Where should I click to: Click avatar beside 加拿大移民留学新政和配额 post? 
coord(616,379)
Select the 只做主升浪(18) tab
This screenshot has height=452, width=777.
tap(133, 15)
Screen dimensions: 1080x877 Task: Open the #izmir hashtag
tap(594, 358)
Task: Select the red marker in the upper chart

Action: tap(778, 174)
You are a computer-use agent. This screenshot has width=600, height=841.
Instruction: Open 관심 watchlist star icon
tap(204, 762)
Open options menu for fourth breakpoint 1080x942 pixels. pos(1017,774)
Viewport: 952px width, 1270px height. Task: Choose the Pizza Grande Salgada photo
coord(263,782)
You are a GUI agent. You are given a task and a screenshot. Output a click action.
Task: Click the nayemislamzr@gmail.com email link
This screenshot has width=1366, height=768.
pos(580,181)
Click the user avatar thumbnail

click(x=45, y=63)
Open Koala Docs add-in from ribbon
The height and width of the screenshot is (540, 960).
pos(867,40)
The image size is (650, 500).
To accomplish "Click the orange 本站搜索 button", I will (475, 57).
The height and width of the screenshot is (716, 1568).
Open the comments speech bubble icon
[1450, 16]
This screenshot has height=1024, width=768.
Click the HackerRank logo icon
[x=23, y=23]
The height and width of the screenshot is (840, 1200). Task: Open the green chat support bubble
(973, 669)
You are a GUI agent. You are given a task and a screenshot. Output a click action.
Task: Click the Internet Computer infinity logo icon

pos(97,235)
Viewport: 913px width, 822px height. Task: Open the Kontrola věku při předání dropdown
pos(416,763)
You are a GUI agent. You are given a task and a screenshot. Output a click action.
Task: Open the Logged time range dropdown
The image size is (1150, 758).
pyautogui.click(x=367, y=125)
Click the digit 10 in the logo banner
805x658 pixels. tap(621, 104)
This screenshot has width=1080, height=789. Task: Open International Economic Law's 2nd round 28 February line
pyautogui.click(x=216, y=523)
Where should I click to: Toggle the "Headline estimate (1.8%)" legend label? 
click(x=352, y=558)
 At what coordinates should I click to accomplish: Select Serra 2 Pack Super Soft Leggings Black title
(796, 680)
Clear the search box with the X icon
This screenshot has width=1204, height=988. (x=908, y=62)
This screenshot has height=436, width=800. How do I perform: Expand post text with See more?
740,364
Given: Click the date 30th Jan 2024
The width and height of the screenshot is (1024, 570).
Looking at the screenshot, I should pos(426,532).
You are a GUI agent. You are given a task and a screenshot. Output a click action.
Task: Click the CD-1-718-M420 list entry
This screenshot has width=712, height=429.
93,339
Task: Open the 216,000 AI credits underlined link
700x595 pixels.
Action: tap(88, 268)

→ **Exercise**
Write out exactly, please, the lines beginning at the start of the material and ending with the line that holds "Open options menu", both included.

→ **Response area**
Where should I click to: Click avatar beside 加拿大移民留学新政和配额 post? 
coord(616,379)
Select the 只做主升浪(18) tab
This screenshot has height=452, width=777.
tap(133, 15)
Screen dimensions: 1080x877 Task: Open the #izmir hashtag
tap(594, 358)
Task: Select the red marker in the upper chart

Action: tap(778, 174)
You are a computer-use agent. This screenshot has width=600, height=841.
Instruction: Open 관심 watchlist star icon
tap(204, 762)
Open options menu for fourth breakpoint 1080x942 pixels. pos(1017,774)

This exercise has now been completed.